• **TASK BRIEF**: Please take the records that follow and repeat exactly the lines starting with the line with "You are a computer-use agent." and going on through the line with "Open the Results".

** DATASET follows **

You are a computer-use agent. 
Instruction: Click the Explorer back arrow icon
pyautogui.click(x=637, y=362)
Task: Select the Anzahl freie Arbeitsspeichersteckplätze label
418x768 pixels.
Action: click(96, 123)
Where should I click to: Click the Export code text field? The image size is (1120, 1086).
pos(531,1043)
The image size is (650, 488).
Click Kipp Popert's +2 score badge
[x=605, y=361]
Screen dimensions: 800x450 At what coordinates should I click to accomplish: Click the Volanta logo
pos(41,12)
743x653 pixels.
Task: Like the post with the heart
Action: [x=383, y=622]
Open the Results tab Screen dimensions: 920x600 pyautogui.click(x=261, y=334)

** End of DATASET **
** DATASET follows **

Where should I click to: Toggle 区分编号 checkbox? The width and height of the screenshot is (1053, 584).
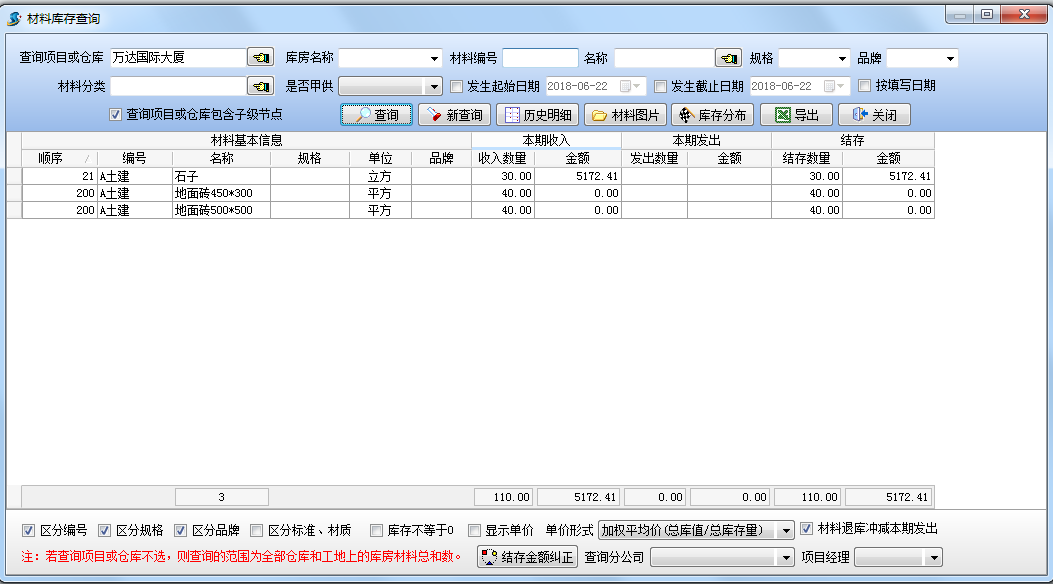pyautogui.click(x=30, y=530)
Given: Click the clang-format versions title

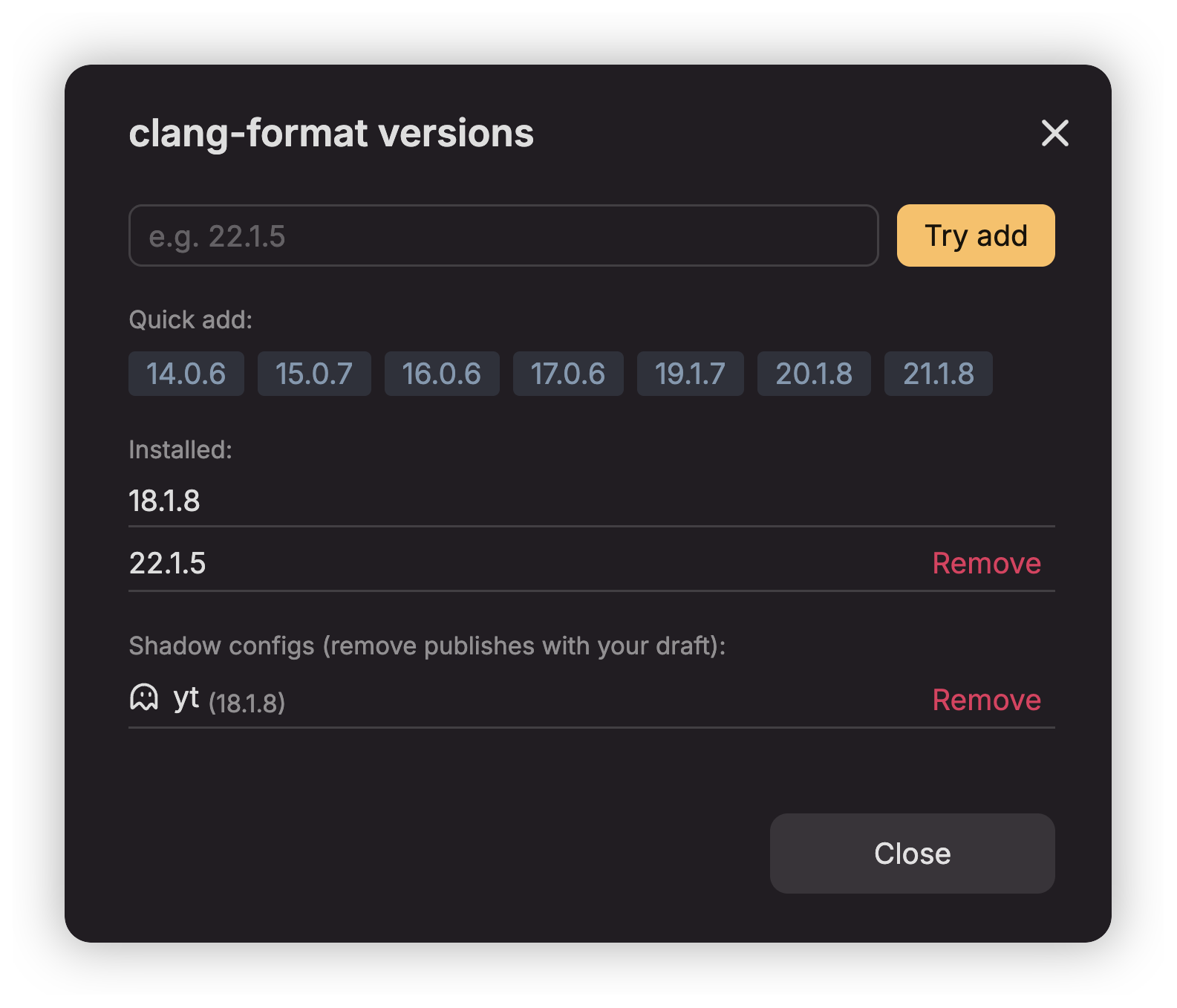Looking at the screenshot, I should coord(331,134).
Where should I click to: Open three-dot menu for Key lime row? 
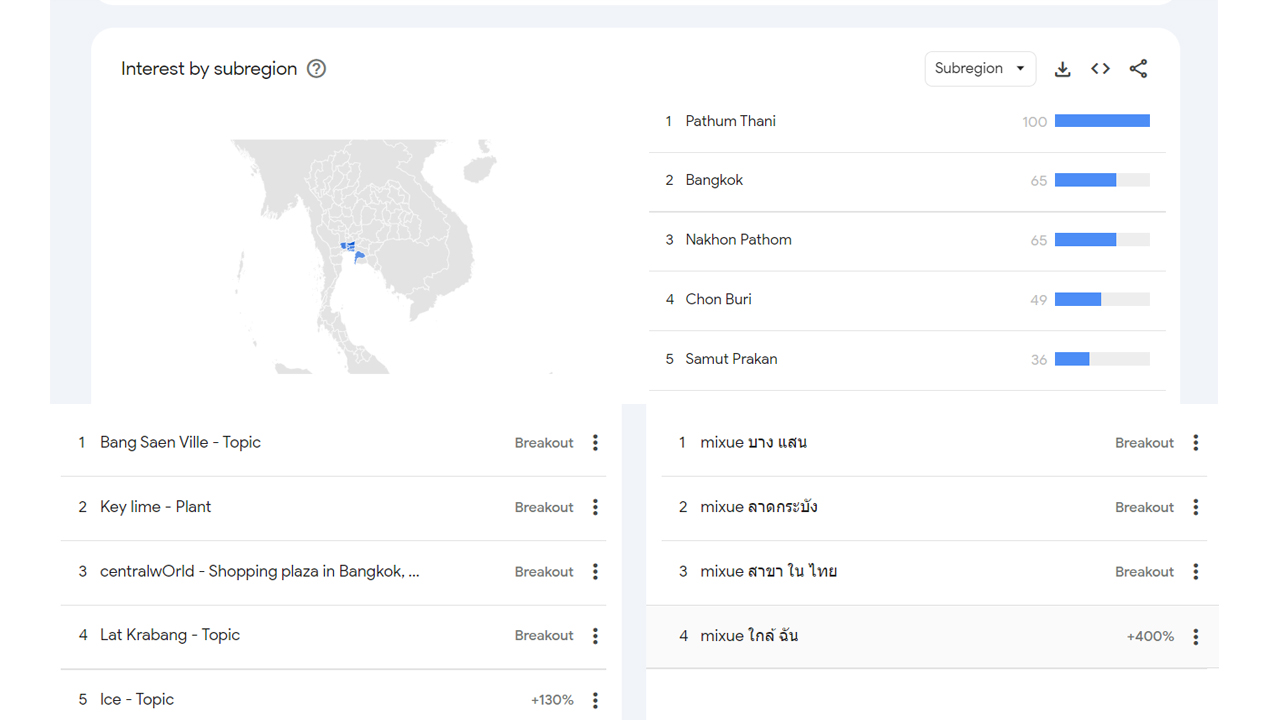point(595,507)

** End of DATASET **

• **EXERCISE RESPONSE**:
You are a computer-use agent. 
Instruction: Click the Explorer back arrow icon
pyautogui.click(x=637, y=362)
Task: Select the Anzahl freie Arbeitsspeichersteckplätze label
418x768 pixels.
Action: click(96, 123)
Where should I click to: Click the Export code text field? The image size is (1120, 1086).
pos(531,1043)
The image size is (650, 488).
Click Kipp Popert's +2 score badge
[x=605, y=361]
Screen dimensions: 800x450 At what coordinates should I click to accomplish: Click the Volanta logo
pos(41,12)
743x653 pixels.
Task: Like the post with the heart
Action: [x=383, y=622]
Open the Results tab Screen dimensions: 920x600 pyautogui.click(x=261, y=334)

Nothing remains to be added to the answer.